For processing extracted items pomp has pipelines mechanism. Define pipe by subclass of base.BasePipeline and pass it to engine.Pomp constructor.

Pipe calls one by one

Example pipelines for filtering items with length less the 10 symbols and printing sentence:

class FilterPipeline(BasePipeline):
    def process(self, crawler, item):
        # None - skip item for following processing
        return None if len(item) < 10 else item

class PrintPipeline(BasePipeline):
    def process(self, crawler, item):
        print('Sentence:', item, ' length:', len(item))
        return item # return item for following processing

pomp = Pomp(
    downloader=UrllibDownloader(),
    pipelines=(FilterPipeline(), PrintPipeline(),)
)

See Simple pipelines

Custom downloader

For download data from source target application can define downloader to implement special protocols or strategies.

Custom downloader must be subclass of base.BaseDownloader

For example downloader fetching data by requests package.

import requests as requestslib
from pomp.core.base import BaseDownloader, BaseCrawlException
from pomp.core.base import BaseHttpRequest, BaseHttpResponse


class ReqRequest(BaseHttpRequest):
    def __init__(self, url):
        self.url = url


class ReqResponse(BaseHttpResponse):
    def __init__(self, request, response):
        self.request = request

        if not isinstance(response, Exception):
            self.body = response.text

    def get_request(self):
        return self.request


class RequestsDownloader(BaseDownloader):

    def process(self, crawler, request):
        try:
            return ReqResponse(request, requestslib.get(request.url))
        except Exception as e:
            print('Exception on %s: %s', request, e)
            return BaseCrawlException(request, exception=e)


if __name__ == '__main__':
    from pomp.core.base import BaseCrawler
    from pomp.core.engine import Pomp

    class Crawler(BaseCrawler):
        ENTRY_REQUESTS = ReqRequest('http://python.org/news/')

        def extract_items(self, response):
            print(response.body)

        def next_requests(self, response):
            return None  # one page crawler

    pomp = Pomp(
        downloader=RequestsDownloader(),
    )

    pomp.pump(Crawler())

Downloader middleware

For hook request before it executed by downloader or response before it passed to crawler in pomp exists middlewares framework.

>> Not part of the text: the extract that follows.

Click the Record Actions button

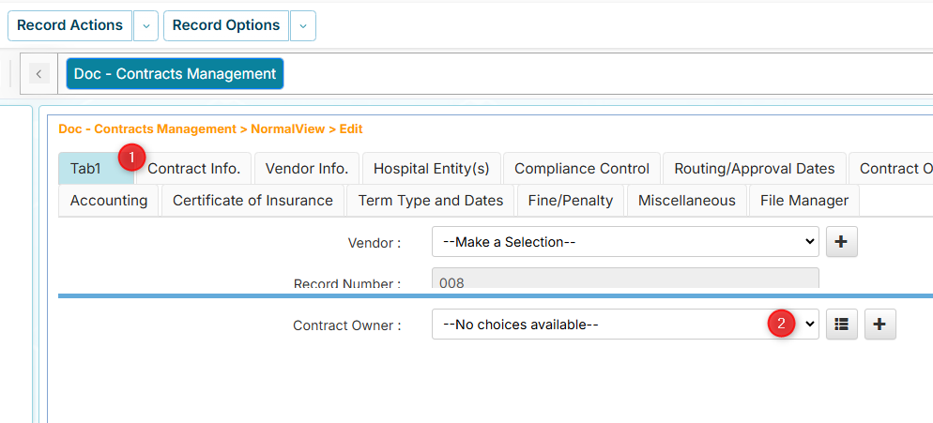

Middleware must be subclass of base.BaseMiddleware.

Each request will be passed to middlewares one by one in order it will passed to downloader. Each response/exception will be passed to middlewares one by one in reverse order.

For example statistic middleware:

from pomp.core.base import BaseMiddleware

class StatisticMiddleware(BaseMiddleware):
    def __init__(self):
        self.requests = self.responses = self.exceptions = 0

    def process_request(self, request, crawler, downloader):
        self.requests += 1
        return request

    def process_response(self, response, crawler, downloader):
        self.responses += 1
        return response

    def process_exception(self, exception, crawler, downloader):
        self.exceptions += 1
        return exception